Source passage:
Description
System Info
peft: 0.7.1; torch: 2.3.0.dev20240128+cu121; accelerate: 0.26.1; transformers: 4.37.2; Python: 3.10.12
Using the Pytorch container 23.12 provided by Nvidia.
The hardware environment contains four A100-40G graphics cards.
Who can help?
Information
- The official example scripts
- My own modified scripts
Tasks
- An officially supported task in the
examples
folder - My own task or dataset (give details below)
Reproduction
Hi, I want to use both FSDP and peft in my project, and I insert Lora to the pretrained LLM by peft.get_peft_model
and then wrap the whole model using torch.distributed.fsdp.FullyShardedDataParallel
. The only trainable part of the model is the Lora adapter. Additionally, I need to call the original model by with my_model.disable_adapter():
. When running the whole code, I encounter following error(intercepted relevant parts):
File "/usr/local/lib/python3.10/dist-packages/torch/distributed/fsdp/fully_sharded_data_parallel.py", line 853, in forward
output = self._fsdp_wrapped_module(*args, **kwargs)
File "/usr/local/lib/python3.10/dist-packages/torch/nn/modules/module.py", line 1511, in _wrapped_call_impl
return self._call_impl(*args, **kwargs)
File "/usr/local/lib/python3.10/dist-packages/torch/nn/modules/module.py", line 1520, in call_impl
return forward_call(*args, **kwargs)
File "/data4/Projects/CoCap/mm_video/experiments/context_compression/modeling/in_context_autoencoder.py", line 373, in forward
with self.base_llm.disable_adapter():
File "/usr/lib/python3.10/contextlib.py", line 135, in enter
return next(self.gen)

Work request A: According to the bug report, what hardware does the environment contain?
Work request B: Write the next part of the bug report, continuing from its last line.

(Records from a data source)

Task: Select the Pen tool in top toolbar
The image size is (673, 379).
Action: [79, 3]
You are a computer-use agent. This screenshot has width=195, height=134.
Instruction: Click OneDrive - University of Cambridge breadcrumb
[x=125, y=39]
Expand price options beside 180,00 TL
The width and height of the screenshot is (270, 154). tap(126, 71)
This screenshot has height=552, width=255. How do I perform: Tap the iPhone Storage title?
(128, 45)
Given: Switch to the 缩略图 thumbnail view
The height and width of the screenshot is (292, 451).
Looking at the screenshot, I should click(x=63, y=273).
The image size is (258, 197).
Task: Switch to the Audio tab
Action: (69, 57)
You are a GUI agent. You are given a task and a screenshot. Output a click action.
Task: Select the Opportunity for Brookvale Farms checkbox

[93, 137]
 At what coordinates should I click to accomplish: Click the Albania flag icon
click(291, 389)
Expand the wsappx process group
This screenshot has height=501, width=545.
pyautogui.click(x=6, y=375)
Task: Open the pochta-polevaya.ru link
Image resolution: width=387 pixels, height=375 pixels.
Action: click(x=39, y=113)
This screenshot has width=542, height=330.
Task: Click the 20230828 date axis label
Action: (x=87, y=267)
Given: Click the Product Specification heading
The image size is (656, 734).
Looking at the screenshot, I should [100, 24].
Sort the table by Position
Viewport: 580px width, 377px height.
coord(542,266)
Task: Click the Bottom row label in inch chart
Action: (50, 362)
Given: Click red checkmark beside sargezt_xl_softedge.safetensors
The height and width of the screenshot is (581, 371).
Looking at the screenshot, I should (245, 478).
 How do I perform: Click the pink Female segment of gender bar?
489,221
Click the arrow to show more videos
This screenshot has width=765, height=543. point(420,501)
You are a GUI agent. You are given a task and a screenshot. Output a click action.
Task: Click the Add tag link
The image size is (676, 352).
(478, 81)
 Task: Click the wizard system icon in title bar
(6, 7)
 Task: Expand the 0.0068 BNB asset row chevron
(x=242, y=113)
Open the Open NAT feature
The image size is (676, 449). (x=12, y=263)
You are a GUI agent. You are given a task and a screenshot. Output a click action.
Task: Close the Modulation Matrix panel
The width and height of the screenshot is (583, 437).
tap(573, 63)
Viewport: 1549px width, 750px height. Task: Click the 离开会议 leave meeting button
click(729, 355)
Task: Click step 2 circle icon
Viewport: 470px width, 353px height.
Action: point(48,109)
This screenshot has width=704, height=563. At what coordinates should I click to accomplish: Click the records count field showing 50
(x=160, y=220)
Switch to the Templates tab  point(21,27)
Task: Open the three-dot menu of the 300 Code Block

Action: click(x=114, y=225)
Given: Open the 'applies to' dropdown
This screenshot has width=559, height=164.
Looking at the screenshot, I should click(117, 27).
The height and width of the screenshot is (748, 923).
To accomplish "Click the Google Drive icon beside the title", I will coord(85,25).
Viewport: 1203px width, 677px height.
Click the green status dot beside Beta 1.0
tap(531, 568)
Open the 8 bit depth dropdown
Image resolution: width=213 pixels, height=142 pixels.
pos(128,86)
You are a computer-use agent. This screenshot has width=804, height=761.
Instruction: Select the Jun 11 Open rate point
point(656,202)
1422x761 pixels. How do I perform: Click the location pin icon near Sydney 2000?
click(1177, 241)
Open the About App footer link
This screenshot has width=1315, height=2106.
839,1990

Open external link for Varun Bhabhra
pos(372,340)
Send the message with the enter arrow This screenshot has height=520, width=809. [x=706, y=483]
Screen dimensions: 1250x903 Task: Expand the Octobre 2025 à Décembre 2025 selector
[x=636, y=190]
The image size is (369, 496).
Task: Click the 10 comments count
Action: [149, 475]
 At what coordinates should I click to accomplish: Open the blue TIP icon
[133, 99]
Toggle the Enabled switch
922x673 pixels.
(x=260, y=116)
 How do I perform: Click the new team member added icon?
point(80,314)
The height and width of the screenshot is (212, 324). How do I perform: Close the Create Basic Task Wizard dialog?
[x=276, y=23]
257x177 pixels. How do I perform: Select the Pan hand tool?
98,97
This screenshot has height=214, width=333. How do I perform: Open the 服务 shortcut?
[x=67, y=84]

Exercise response A: Four A100-40G graphics cards.

Exercise response B:
File "/usr/local/lib/python3.10/dist-packages/peft/peft_model.py", line 567, in disable_adapter
self.base_model.disable_adapter_layers()
File "/usr/local/lib/python3.10/dist-packages/peft/tuners/lora/model.py", line 403, in disable_adapter_layers
self.set_adapter_layers(enabled=False)
File "/usr/local/lib/python3.10/dist-packages/peft/tuners/lora/model.py", line 381, in set_adapter_layers
module.enable_adapters(enabled)
File "/usr/local/lib/python3.10/dist-packages/peft/tuners/tuners_utils.py", line 403, in enable_adapters
layer.requires_grad(False)
File "/usr/local/lib/python3.10/dist-packages/torch/nn/modules/module.py", line 2435, in requires_grad
p.requires_grad(requires_grad)
RuntimeError: you can only change requires_grad flags of leaf variables. If you want to use a computed variable in a subgraph that doesn't require differentiation use var_no_grad = var.detach().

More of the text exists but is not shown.